Before using the Corning PANDA PM980 fibers in FOL, we must characterize the type of noise we expect to see it introduce into the system, so that it may be accounted for when taking measurements. There are essentially three types of noise that we must test for in the fibers.
Polarization Extinction Ration
While the PM980 fibers are supposed to be "Polarization Maintaining," single-mode fibers, nothing's perfect. We plan to test this by designing an optical setup that first modulates and measures the polarization of 1064nm NPRO light. The light is then coupled into the fibers. The light exiting the fibers is collimated, and then we measure the polarization of the remaining light. By further controlling the input polarization, we will be able to test the polarization maintaining properties of the fibers. This will allow us to determine the ratio of S vs P polarization that we expect out of the fibers, for a given input polarization configuration.
Frequency Noise
As this system is designed to measure frequencies, another type of noise that we must know about in order to make more accurate measurements is frequency noise. That is to say, we want to know what kind of noise is introduced to the system at different frequencies. In order to do this, we want to measure the transfer function and power spectral density (PSD) of the fibers in order to:
a) Measure the relative modulation of the input signal by the fibers over a range of different frequencies (transfer function)
b) Measure the amount of power "contained" within each frequency, or frequency range, within the signal (PSD)

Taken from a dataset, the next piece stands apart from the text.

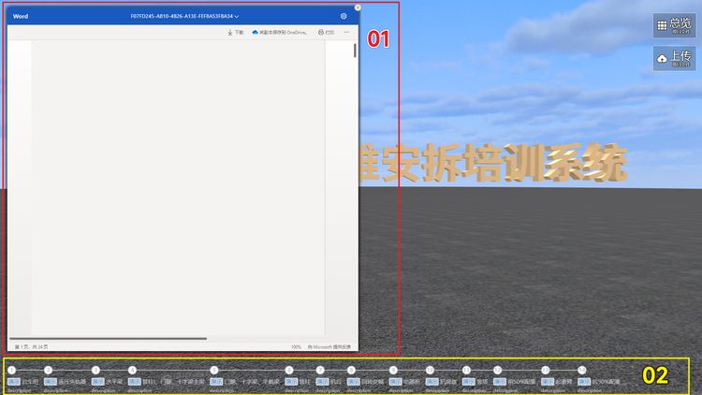Save a copy to OneDrive
This screenshot has width=702, height=395.
(x=279, y=32)
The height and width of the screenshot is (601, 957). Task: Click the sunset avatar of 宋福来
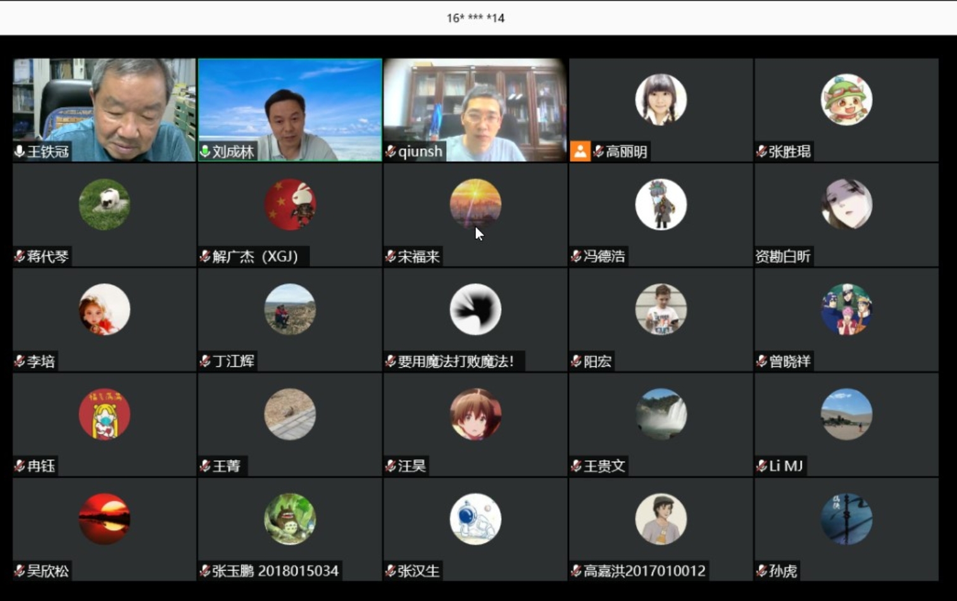475,204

These measurements will allow us to know the level of certainty we may have in a reading given by the FOL beat note setup at a given frequency, and adjust the system response accordingly.
Temperature Effects
Heating or cooling the any medium relative to itself changes its index of refraction. Naturally, we want to know the response of our system to these types of heat effects, and changing index of refraction (N) within the fibers can introduce frequency noise.

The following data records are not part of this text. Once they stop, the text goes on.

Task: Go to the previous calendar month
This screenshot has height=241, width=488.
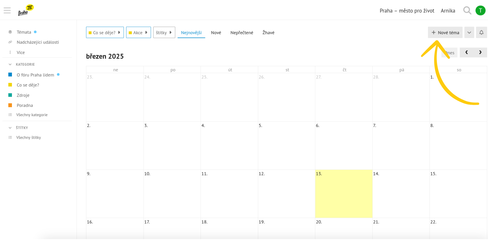Action: (466, 53)
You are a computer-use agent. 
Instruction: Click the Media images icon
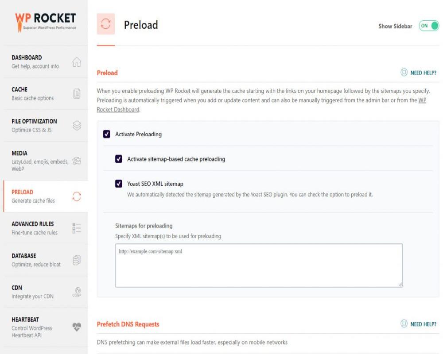pos(77,161)
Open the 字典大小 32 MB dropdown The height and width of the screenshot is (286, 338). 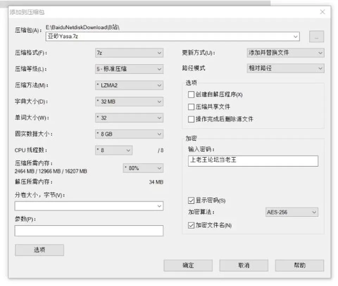[x=129, y=101]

In order to measure this, we can compare two fibers coupled to the same NPRO, which has had its beam split. One fiber may be heated, within the range of temperature that we expect to see in the 40m lab (that is to say, we needn't test extremes of temperature) and the other held at a constant temperature.
We may then compare the outputs of the fibers, measuring frequency of each beam before and after being in the fibers, which will give us a plot of relative temperature response vs temperature, so that we may know the level of noise introduced into the system by temperature effects.